Annenstraße_Innenansicht

Schwemmholz, Gesso, Kaseinfarbe

„Annenstraße-Weibsbilder-Preis“ / 2014, 2.Preis

Begründung der Jury (Eva Ursprung, Anton Lederer, Kerstin Eberhard)

Marina Stiegler begab sich für ihr Werk „Annenstraße_Innenansicht“ (Kaseinfarbe auf Holz)
in die direkte Kommunikation mit Frauen, die in der Annenstraße wohnen oder arbeiten, und
interviewte diese. In dieser intensiven Auseinandersetzung versuchte sie zu ergründen, welche Kraft-
und Schutzzeichen oder Talismane Frauen verwenden, um Trost und Stärkung oder
auch Heilung von (emotionalen) Verletzungen daraus zu beziehen. Die Symbole und
Schutzzeichen dieser Frauen wurden mit den jeweiligen Hausnummern und Vornamen der
Frauen auf Schwemmholz aufgemalt, welches die Künstlerin für den Wettbewerb extra aus
der Mur gefischt hatte. So entstand ein simplifizierter Grazer „Stadtplan-Auszug“, der einem Totempfahl ähnelt und vom Bahnhofsgürtel durch die Annenstraße und über die Mur bis zur Innenstadt führt.
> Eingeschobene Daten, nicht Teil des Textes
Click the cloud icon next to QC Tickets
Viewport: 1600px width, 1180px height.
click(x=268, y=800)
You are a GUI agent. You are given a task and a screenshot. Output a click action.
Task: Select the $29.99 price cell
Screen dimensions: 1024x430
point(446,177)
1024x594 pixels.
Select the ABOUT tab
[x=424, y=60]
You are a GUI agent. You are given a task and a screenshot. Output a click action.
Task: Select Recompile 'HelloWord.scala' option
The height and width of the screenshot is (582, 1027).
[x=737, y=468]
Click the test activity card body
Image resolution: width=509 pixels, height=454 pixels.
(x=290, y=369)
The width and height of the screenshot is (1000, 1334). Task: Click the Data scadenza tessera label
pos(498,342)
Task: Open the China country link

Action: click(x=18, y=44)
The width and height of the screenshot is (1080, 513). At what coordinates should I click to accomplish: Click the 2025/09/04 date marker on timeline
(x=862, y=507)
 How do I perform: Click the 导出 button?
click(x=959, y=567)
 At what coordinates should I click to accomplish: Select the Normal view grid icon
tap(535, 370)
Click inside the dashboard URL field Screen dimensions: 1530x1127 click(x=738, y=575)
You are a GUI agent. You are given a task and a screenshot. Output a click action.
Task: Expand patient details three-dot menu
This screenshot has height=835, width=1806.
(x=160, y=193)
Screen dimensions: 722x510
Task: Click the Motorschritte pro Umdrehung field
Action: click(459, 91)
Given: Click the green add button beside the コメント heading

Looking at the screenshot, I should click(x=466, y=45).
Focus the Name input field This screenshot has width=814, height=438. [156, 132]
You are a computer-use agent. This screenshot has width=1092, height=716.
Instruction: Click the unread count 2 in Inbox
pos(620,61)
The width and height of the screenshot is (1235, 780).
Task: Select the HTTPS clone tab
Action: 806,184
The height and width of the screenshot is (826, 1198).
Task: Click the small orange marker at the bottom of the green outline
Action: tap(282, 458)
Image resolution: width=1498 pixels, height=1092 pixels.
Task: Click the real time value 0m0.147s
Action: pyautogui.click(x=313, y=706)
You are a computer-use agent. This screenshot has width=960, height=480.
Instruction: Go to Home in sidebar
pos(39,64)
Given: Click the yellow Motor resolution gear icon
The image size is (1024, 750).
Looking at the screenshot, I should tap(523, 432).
Mit dem Schwemmholz stellt sie einen Bezug zum Wasser her und damit zur Historie der Stadt. Und ebenso zur Stadtstruktur, dem linken und rechten Murufer, welches die Stadt auch in die unterschiedliche Einkommenssituationen aufteilt. Die Künstlerin geht sehr intensiv auf die individuellen Lebenssituationen und Biografien der Frauen ein, stellt diese vereinfacht, aber direkt dar und drückt durch das Totem die kulturelle Diversität aus, welche in der Annenstraße vorzufinden ist.